- [EXERCISE BRIEF]: The whole of the data must be transcribed exactly.

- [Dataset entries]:

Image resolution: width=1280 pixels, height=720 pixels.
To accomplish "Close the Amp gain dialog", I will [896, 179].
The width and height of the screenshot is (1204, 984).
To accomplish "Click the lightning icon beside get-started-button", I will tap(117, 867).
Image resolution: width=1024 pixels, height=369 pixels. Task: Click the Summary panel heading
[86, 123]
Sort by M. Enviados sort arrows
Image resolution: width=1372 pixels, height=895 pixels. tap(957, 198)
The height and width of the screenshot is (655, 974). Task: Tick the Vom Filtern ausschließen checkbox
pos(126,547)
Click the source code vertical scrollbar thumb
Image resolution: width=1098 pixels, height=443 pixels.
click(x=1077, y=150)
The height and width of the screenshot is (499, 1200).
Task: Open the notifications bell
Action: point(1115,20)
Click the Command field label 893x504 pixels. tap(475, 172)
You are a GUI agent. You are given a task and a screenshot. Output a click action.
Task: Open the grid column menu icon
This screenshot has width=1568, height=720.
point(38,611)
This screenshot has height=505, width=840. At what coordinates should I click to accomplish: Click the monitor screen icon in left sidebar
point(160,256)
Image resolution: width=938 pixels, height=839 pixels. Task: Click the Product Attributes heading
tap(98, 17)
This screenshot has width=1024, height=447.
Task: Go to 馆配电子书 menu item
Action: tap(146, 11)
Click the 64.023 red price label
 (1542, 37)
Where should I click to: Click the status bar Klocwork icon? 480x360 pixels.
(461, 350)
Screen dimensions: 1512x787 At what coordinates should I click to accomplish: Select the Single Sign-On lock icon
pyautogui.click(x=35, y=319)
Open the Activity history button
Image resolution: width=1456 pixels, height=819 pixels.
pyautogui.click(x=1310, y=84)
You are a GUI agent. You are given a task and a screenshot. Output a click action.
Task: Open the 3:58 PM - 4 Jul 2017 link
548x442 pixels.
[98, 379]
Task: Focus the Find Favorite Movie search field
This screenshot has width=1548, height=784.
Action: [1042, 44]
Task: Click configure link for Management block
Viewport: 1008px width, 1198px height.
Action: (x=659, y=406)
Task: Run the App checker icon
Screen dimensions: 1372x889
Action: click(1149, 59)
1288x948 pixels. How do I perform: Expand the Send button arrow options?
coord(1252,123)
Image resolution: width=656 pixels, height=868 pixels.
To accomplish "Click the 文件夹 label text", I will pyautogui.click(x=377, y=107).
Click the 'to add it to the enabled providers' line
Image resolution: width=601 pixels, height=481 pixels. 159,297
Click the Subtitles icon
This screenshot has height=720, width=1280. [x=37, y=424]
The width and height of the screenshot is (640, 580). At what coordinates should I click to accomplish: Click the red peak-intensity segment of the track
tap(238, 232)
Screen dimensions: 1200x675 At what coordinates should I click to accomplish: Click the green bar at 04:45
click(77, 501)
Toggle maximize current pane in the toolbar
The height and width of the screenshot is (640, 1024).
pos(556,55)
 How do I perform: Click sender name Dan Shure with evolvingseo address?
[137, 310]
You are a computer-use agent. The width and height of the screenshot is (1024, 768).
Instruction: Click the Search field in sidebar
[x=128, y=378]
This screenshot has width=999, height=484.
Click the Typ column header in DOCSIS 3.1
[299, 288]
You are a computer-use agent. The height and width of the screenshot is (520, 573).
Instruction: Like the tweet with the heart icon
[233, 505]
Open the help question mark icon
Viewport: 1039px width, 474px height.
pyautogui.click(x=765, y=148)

- [TASK SOLUTION]:
Image resolution: width=1280 pixels, height=720 pixels.
To accomplish "Close the Amp gain dialog", I will [896, 179].
The width and height of the screenshot is (1204, 984).
To accomplish "Click the lightning icon beside get-started-button", I will tap(117, 867).
Image resolution: width=1024 pixels, height=369 pixels. Task: Click the Summary panel heading
[86, 123]
Sort by M. Enviados sort arrows
Image resolution: width=1372 pixels, height=895 pixels. tap(957, 198)
The height and width of the screenshot is (655, 974). Task: Tick the Vom Filtern ausschließen checkbox
pos(126,547)
Click the source code vertical scrollbar thumb
Image resolution: width=1098 pixels, height=443 pixels.
click(x=1077, y=150)
The height and width of the screenshot is (499, 1200).
Task: Open the notifications bell
Action: point(1115,20)
Click the Command field label 893x504 pixels. tap(475, 172)
You are a GUI agent. You are given a task and a screenshot. Output a click action.
Task: Open the grid column menu icon
This screenshot has width=1568, height=720.
point(38,611)
This screenshot has height=505, width=840. At what coordinates should I click to accomplish: Click the monitor screen icon in left sidebar
point(160,256)
Image resolution: width=938 pixels, height=839 pixels. Task: Click the Product Attributes heading
tap(98, 17)
This screenshot has width=1024, height=447.
Task: Go to 馆配电子书 menu item
Action: tap(146, 11)
Click the 64.023 red price label
 (1542, 37)
Where should I click to: Click the status bar Klocwork icon? 480x360 pixels.
(461, 350)
Screen dimensions: 1512x787 At what coordinates should I click to accomplish: Select the Single Sign-On lock icon
pyautogui.click(x=35, y=319)
Open the Activity history button
Image resolution: width=1456 pixels, height=819 pixels.
pyautogui.click(x=1310, y=84)
You are a GUI agent. You are given a task and a screenshot. Output a click action.
Task: Open the 3:58 PM - 4 Jul 2017 link
548x442 pixels.
[98, 379]
Task: Focus the Find Favorite Movie search field
This screenshot has width=1548, height=784.
Action: [1042, 44]
Task: Click configure link for Management block
Viewport: 1008px width, 1198px height.
Action: (x=659, y=406)
Task: Run the App checker icon
Screen dimensions: 1372x889
Action: click(1149, 59)
1288x948 pixels. How do I perform: Expand the Send button arrow options?
coord(1252,123)
Image resolution: width=656 pixels, height=868 pixels.
To accomplish "Click the 文件夹 label text", I will pyautogui.click(x=377, y=107).
Click the 'to add it to the enabled providers' line
Image resolution: width=601 pixels, height=481 pixels. 159,297
Click the Subtitles icon
This screenshot has height=720, width=1280. [x=37, y=424]
The width and height of the screenshot is (640, 580). At what coordinates should I click to accomplish: Click the red peak-intensity segment of the track
tap(238, 232)
Screen dimensions: 1200x675 At what coordinates should I click to accomplish: Click the green bar at 04:45
click(77, 501)
Toggle maximize current pane in the toolbar
The height and width of the screenshot is (640, 1024).
pos(556,55)
 How do I perform: Click sender name Dan Shure with evolvingseo address?
[137, 310]
You are a computer-use agent. The width and height of the screenshot is (1024, 768).
Instruction: Click the Search field in sidebar
[x=128, y=378]
This screenshot has width=999, height=484.
Click the Typ column header in DOCSIS 3.1
[299, 288]
You are a computer-use agent. The height and width of the screenshot is (520, 573).
Instruction: Like the tweet with the heart icon
[233, 505]
Open the help question mark icon
Viewport: 1039px width, 474px height.
pyautogui.click(x=765, y=148)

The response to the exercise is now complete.